-- BEGIN Supplied material --

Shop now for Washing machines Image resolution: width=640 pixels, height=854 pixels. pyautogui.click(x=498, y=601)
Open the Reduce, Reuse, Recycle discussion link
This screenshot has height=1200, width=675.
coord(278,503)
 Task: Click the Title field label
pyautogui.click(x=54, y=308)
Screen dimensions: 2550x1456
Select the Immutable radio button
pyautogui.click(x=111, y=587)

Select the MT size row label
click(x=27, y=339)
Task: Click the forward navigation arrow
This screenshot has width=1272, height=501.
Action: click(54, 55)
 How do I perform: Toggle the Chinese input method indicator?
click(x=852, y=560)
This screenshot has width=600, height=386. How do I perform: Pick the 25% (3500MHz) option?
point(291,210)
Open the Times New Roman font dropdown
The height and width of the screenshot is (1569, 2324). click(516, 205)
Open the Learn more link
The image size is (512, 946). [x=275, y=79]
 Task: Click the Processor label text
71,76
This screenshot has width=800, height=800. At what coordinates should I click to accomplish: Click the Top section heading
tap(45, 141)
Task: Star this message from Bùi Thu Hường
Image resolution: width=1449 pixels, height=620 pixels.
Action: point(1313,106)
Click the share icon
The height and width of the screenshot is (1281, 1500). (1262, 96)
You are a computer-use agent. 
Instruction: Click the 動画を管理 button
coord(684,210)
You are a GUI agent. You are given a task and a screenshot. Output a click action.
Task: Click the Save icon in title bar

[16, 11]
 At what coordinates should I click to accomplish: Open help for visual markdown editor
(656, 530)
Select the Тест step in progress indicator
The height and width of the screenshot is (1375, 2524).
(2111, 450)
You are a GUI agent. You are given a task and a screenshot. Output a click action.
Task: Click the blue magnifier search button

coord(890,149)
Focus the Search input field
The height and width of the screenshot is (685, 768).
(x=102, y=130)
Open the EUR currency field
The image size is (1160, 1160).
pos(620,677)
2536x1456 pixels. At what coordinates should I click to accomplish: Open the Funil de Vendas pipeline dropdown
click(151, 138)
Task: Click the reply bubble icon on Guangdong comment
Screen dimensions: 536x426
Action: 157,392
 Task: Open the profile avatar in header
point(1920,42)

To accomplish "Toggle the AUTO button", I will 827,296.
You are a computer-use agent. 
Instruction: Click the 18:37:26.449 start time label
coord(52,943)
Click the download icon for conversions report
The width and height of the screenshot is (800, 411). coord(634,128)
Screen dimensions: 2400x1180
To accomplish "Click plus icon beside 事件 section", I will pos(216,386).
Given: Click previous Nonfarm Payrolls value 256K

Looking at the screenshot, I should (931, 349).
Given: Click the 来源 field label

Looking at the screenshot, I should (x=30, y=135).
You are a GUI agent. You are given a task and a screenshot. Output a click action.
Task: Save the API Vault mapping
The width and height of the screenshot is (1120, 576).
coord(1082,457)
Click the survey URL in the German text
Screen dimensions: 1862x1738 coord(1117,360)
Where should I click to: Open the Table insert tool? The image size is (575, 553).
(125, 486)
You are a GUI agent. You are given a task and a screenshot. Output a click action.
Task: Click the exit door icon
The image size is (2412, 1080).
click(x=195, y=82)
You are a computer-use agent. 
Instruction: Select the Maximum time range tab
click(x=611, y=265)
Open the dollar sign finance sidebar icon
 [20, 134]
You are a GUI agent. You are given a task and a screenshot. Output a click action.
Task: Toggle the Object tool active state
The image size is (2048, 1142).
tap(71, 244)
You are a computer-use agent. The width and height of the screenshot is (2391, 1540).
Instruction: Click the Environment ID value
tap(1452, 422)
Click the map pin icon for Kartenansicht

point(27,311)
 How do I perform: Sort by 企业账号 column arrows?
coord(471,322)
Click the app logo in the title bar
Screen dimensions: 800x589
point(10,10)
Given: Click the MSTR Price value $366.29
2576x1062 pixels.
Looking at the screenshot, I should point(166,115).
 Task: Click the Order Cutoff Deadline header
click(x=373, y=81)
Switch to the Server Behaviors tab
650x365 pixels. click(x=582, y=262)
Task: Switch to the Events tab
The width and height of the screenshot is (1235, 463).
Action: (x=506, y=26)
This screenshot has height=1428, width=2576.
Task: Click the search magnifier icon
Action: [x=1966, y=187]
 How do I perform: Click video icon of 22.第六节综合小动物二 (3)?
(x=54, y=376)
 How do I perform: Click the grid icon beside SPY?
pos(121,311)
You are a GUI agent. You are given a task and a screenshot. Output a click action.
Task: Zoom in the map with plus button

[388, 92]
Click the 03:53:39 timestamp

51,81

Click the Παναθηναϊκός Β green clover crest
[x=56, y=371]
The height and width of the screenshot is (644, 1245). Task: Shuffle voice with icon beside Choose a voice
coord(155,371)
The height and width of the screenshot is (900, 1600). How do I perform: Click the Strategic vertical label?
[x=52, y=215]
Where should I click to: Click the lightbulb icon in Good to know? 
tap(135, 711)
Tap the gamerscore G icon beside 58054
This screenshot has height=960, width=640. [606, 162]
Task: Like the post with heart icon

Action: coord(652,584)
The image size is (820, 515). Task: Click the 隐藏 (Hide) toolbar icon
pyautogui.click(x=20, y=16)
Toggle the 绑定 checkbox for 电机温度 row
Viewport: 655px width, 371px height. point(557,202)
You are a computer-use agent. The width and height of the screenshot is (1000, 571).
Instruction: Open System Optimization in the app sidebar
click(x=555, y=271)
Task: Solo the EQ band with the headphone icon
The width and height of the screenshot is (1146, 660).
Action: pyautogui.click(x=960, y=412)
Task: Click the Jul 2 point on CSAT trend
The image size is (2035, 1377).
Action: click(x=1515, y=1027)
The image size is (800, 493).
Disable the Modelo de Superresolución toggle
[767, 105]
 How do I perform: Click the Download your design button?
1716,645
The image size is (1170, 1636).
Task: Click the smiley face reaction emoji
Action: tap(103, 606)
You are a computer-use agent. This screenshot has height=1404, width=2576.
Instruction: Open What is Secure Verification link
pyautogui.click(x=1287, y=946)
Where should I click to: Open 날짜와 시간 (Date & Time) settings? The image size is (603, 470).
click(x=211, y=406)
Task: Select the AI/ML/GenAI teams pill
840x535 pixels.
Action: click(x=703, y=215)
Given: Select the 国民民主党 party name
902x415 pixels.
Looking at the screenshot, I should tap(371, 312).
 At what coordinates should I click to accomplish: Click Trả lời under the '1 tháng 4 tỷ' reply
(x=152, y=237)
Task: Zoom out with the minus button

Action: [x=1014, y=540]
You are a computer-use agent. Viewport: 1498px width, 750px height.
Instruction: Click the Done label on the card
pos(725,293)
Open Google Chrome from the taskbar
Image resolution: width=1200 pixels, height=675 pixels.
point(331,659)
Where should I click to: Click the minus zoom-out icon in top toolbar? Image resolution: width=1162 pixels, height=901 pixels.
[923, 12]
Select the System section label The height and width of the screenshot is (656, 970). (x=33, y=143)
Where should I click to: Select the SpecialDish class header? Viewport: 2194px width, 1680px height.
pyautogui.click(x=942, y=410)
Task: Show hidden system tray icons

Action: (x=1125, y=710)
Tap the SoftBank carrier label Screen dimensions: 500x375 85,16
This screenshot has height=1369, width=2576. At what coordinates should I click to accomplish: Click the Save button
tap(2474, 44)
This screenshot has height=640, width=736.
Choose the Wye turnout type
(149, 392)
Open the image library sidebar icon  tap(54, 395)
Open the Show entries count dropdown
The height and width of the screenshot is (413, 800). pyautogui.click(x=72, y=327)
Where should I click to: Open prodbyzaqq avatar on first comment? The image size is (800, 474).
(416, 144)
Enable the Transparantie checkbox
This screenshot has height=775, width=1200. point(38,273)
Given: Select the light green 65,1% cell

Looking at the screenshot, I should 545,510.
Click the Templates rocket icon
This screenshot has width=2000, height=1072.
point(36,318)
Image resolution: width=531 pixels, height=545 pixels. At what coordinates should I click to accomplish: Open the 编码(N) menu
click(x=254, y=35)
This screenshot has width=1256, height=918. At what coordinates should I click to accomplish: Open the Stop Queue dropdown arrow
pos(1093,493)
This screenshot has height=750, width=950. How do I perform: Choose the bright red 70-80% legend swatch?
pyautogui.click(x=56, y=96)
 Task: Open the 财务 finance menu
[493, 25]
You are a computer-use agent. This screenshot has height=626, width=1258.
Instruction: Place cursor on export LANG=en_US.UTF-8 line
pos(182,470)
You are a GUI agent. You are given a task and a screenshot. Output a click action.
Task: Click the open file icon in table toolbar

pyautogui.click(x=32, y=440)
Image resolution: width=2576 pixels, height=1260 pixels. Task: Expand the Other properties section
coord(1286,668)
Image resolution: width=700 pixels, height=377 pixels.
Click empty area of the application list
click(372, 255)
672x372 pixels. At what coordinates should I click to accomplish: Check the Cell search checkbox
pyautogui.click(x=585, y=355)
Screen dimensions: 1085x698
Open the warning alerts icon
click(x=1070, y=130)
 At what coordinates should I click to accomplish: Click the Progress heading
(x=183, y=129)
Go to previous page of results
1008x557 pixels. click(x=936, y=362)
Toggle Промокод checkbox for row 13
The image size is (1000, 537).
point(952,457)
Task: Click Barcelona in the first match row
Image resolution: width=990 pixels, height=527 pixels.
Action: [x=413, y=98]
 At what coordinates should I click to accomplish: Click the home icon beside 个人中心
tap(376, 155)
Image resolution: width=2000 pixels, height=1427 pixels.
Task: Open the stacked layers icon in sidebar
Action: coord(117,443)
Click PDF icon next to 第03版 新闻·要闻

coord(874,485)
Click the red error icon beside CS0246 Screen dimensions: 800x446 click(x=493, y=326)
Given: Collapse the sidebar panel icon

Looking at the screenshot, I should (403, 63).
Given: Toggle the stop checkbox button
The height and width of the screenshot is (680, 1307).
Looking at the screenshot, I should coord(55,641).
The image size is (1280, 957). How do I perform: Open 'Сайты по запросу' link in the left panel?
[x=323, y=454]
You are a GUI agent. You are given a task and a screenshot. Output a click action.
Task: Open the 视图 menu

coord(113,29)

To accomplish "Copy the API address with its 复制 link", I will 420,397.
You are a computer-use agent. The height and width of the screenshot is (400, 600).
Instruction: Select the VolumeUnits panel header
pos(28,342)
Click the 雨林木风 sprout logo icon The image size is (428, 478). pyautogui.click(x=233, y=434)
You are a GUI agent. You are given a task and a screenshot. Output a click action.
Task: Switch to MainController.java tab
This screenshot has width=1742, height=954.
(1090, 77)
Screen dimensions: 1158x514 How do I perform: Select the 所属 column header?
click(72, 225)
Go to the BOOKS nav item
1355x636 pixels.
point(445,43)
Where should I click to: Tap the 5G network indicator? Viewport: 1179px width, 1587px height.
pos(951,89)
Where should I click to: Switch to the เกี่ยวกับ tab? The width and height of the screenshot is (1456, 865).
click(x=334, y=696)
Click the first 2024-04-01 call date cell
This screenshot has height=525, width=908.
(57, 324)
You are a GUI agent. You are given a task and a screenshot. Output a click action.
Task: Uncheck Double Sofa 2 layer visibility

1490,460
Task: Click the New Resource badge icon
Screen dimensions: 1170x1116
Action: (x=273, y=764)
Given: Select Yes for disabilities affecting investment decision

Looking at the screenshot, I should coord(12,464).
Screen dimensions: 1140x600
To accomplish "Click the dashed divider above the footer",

-- END Supplied material --

_What the task requires_.
Edit the data from its start through the line containing "Action: click(54, 55)", inclusive, replacing "forward navigation arrow" with "next page arrow" and leaving everything else unchanged.

_Solution below_.
Shop now for Washing machines Image resolution: width=640 pixels, height=854 pixels. pyautogui.click(x=498, y=601)
Open the Reduce, Reuse, Recycle discussion link
This screenshot has height=1200, width=675.
coord(278,503)
 Task: Click the Title field label
pyautogui.click(x=54, y=308)
Screen dimensions: 2550x1456
Select the Immutable radio button
pyautogui.click(x=111, y=587)

Select the MT size row label
click(x=27, y=339)
Task: Click the next page arrow
This screenshot has width=1272, height=501.
Action: click(54, 55)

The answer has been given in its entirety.